Sometimes overlooked in favour of the celebrated Suffolk greats of Bury St Edmunds and Ipswich, Stowmarket is not without its own charm and illustrious history.

East Anglian Daily Times: Guncotton ExplosionGuncotton Explosion (Image: Archant)

Steve Williams, chairman of the Stowmarket Local History Group, highlights 10 things you probably didn’t know about the town.

1 Stowmarket’s Memorial Gates dedication service in 1920 had one of the early snippets of newsreel film dedicated to it and was shown in the early cinemas across the county.

2 Of all the names of the brave men from all three services who died in both the First and Second World Wars listed on the plaques, there is only one female who is also the only civilian mentioned as one of the War dead. She was Mrs Rhoda Farrow who was unfortunate to be the only fatality in the town during the whole of the Second World War. She had just seen her son off from Stowmarket Railway Station to go back to his RAF unit near Manchester and returned to her Kensington Road house just as bombs were dropped, destroying the old Congregational Church in Ipswich Street, as well as her house immediately behind the church.

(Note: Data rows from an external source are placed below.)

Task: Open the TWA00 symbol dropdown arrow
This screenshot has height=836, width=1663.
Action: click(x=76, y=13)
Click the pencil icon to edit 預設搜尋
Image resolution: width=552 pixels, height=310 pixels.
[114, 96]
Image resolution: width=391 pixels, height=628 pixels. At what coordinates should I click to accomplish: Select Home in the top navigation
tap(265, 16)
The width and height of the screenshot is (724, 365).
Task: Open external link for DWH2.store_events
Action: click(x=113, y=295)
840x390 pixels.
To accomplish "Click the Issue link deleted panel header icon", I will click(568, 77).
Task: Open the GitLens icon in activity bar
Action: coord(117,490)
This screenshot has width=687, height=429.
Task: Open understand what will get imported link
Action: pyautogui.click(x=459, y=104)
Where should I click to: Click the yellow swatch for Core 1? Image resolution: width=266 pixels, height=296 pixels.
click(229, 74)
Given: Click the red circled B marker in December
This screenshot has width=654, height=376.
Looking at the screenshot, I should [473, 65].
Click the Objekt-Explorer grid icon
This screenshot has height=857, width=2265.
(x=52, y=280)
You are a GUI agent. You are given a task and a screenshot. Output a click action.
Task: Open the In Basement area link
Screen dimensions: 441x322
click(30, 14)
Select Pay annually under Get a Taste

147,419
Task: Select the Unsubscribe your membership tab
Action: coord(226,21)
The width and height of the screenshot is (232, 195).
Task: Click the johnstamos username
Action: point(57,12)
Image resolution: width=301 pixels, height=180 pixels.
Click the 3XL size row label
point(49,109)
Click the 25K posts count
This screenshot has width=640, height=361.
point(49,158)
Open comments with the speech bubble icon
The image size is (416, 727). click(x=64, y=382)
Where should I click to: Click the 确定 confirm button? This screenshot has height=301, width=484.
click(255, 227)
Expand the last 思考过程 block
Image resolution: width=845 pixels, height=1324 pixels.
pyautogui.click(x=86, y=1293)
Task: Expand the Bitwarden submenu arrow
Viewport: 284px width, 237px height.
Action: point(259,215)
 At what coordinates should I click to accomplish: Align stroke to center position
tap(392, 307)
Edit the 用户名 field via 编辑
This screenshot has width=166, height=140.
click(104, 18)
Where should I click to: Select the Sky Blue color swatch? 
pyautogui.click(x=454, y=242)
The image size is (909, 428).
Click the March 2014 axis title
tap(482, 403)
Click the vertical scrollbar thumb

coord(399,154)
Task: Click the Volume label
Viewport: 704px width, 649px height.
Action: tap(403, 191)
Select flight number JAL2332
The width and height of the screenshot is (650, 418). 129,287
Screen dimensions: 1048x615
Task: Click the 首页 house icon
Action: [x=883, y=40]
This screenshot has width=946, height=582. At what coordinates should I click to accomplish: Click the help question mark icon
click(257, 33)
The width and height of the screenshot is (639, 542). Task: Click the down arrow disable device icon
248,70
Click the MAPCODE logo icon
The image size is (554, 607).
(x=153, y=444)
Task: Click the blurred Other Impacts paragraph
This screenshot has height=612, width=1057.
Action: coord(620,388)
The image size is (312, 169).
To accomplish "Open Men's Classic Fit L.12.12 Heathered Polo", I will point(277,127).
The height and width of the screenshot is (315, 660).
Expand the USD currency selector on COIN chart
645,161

3 The top of St Mary-le-Tower’s tower in Ipswich is roughly the same height above sea level as the River Gipping near Stowmarket Station.

4 The Rev. Thomas Young, who was the poet, John Milton’s tutor at Cambridge, was vicar at Stowmarket in the 1600s and was also the person who invited and paid for Matthew Hopkins, the ‘Witchfinder General’, to come to the town. He was reported to have found two unfortunate women that were tried as witches.

5The ‘tonic sol-fa’ (doe, ray, me, far, so, la, tee, doe, - as used in the ‘Sound of Music’ film) music notation system was devised by John Curwen in 1841–42, while he was minister of Stowmarket’ Congregational Church.

6 The Rev. Thomas Young, who was the poet, John Milton’s tutor at Cambridge, was vicar at Stowmarket in the 1600s and was also the person who invited and paid for Matthew Hopkins, the ‘Witchfinder General’, to come to the town. He was reported to have found two unfortunate women that were tried as witches.

7 The original place name for this settlement was Thorney, which means ‘isle of thorns’, a distinction it shares with the site of Westminster Palace and Cathedral in London. It originally denoted a safe crossing place through marshland and rivers etc. However, due to the fact that in the 12th Century the town was granted a licence to hold a market for the hundred of Stow (which means the place), the place quickly became known as Stow’s – market and simplified to what it is today.

8The team gathered together by a government directive to investigate the causes of the ‘Guncotton Explosion’ of Friday August 11, 1871, has been acknowledged as being the official start of the ‘forensic science’ department that is used on many crime scenes today. Two explosions occurred at Prentice’s Gun Cotton factory which killed 28 people, mostly workers at the factory but also some people who had run to the factory after the first explosion and who were caught in the second explosion, including two members of the Prentice Family.

9 When the railway was first brought to Stowmarket in the 1840s, the track layers encounted many problems as they approached the site near to the where the station now is situated. They would lay several metres of track only to return a day or so later to find their work had disappeared completely into the boggy ground and hopelessly un-recoverable. This happened more than once and so a way had to be found to ‘float’ the rails over this large section using thousands of faggots of willow staves and osiers and combined with vast quantities of soil from the surrounding countryside. The mission was successfully completed by 1844.

10 From the late eighteenth through to the early twentieth Centuries, Stowmarket was second only to Burton-on-Trent for its malt product output. At its height the town had seventeen maltings scattered around the town, with the bulk of them along the river bank.